## DATA
-=-=-=-=-

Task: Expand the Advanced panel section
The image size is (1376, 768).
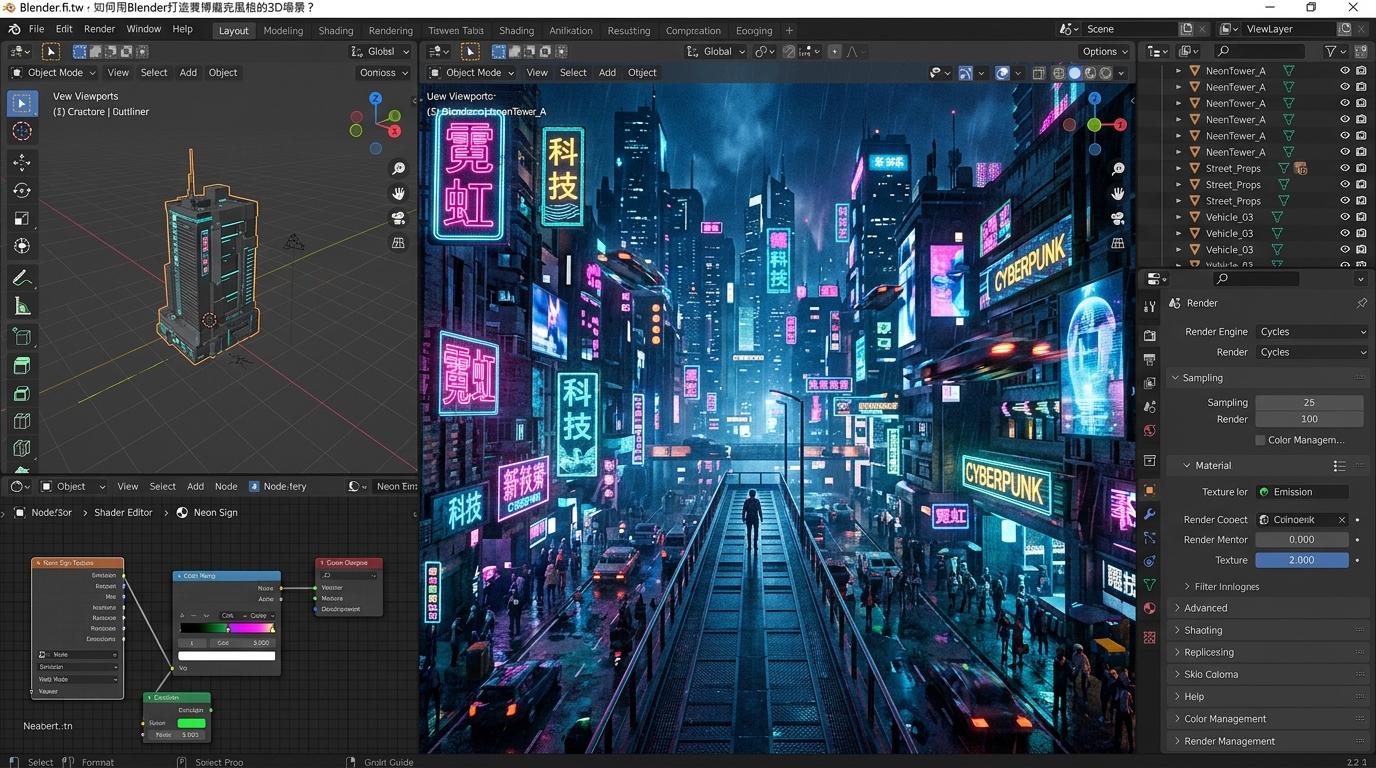Action: [x=1205, y=608]
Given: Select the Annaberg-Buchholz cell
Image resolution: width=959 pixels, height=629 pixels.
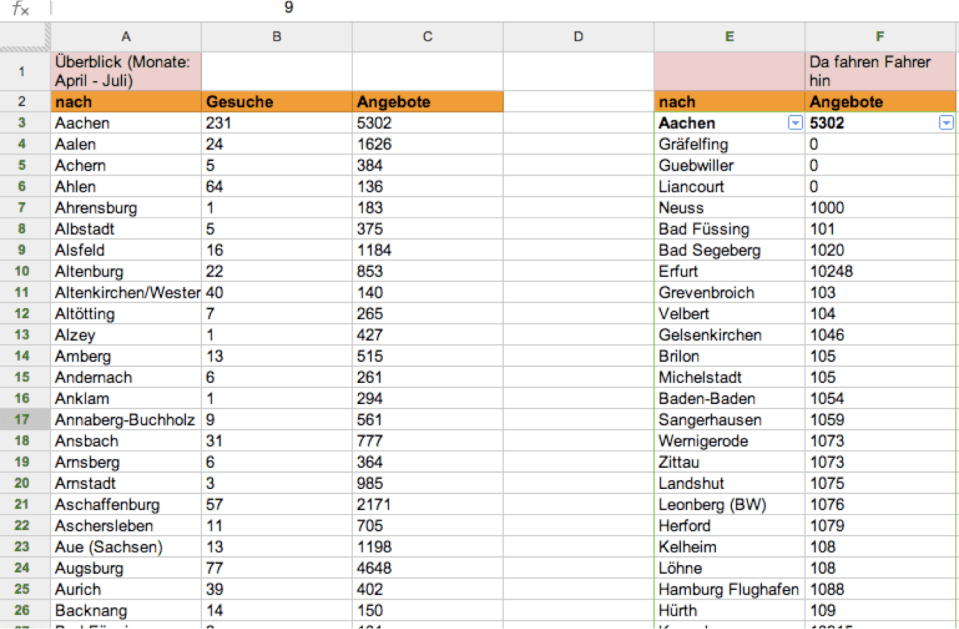Looking at the screenshot, I should 125,420.
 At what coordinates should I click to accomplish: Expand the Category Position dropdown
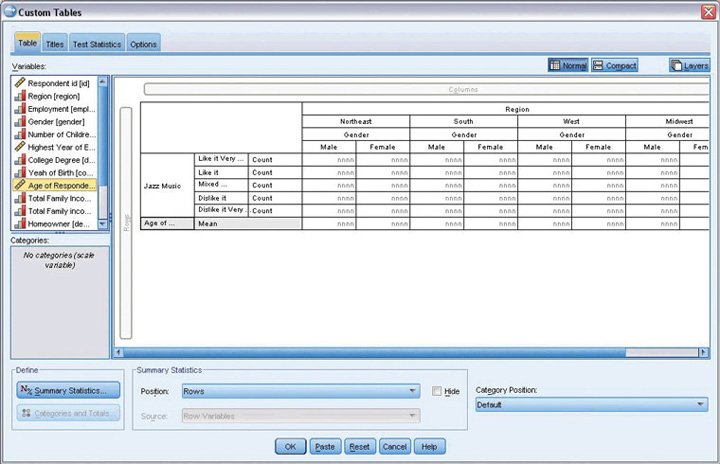(591, 405)
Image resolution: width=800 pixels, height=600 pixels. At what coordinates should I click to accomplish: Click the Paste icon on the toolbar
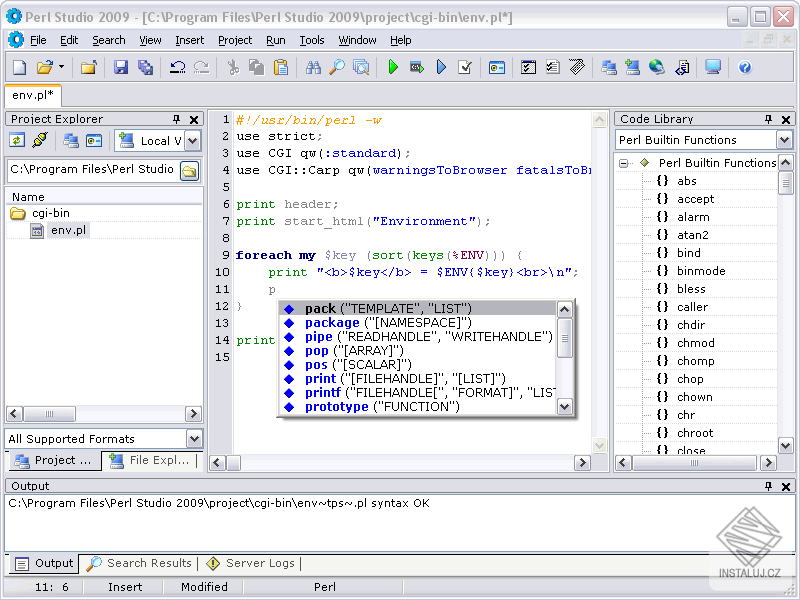pos(283,69)
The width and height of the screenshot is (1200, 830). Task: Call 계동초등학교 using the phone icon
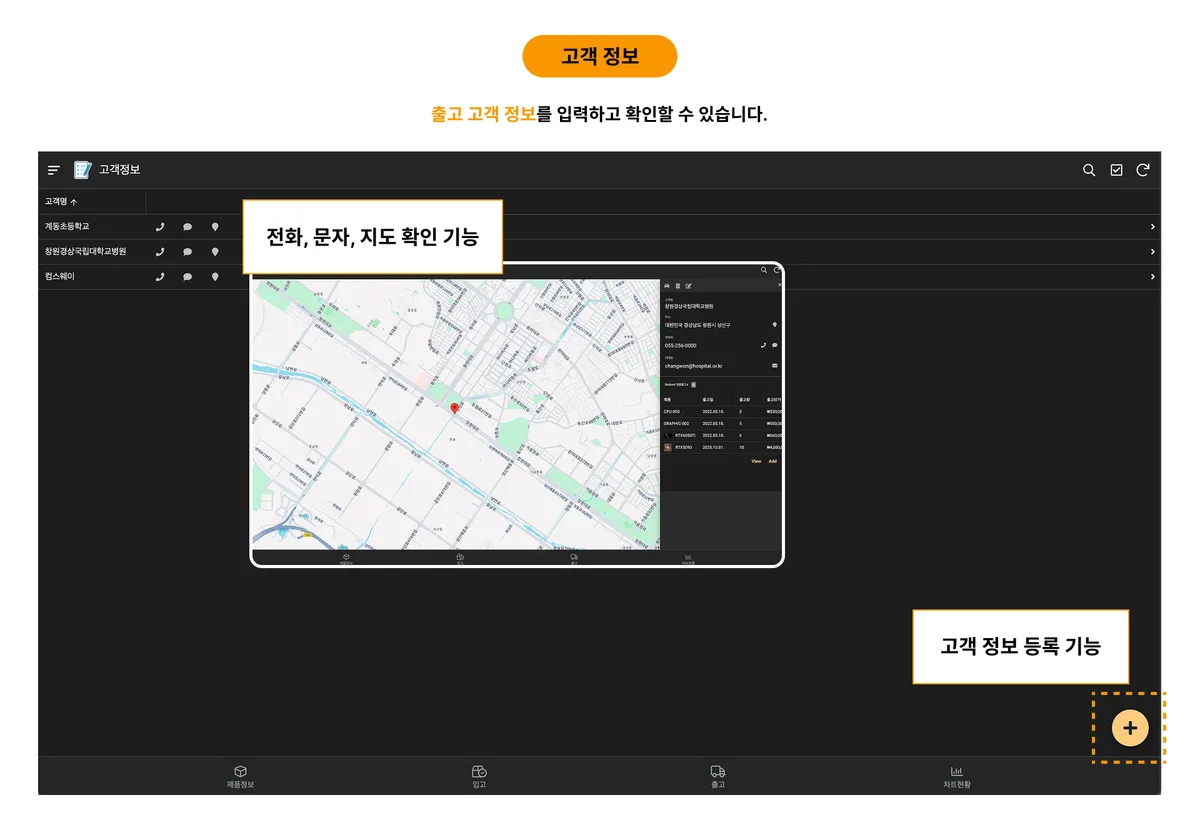[x=160, y=227]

-=-=-=-=-

Can you rewrite all the rows above as a numbered list, one line each, skipping any blank lines and leaving out the pictures?

1. Task: Expand the Advanced panel section
2. The image size is (1376, 768).
3. Action: [x=1205, y=608]
4. Given: Select the Annaberg-Buchholz cell
5. Image resolution: width=959 pixels, height=629 pixels.
6. Looking at the screenshot, I should 125,420.
7.  At what coordinates should I click to accomplish: Expand the Category Position dropdown
8. (591, 405)
9. Image resolution: width=800 pixels, height=600 pixels. At what coordinates should I click to accomplish: Click the Paste icon on the toolbar
10. pos(283,69)
11. The width and height of the screenshot is (1200, 830). Task: Call 계동초등학교 using the phone icon
12. [x=160, y=227]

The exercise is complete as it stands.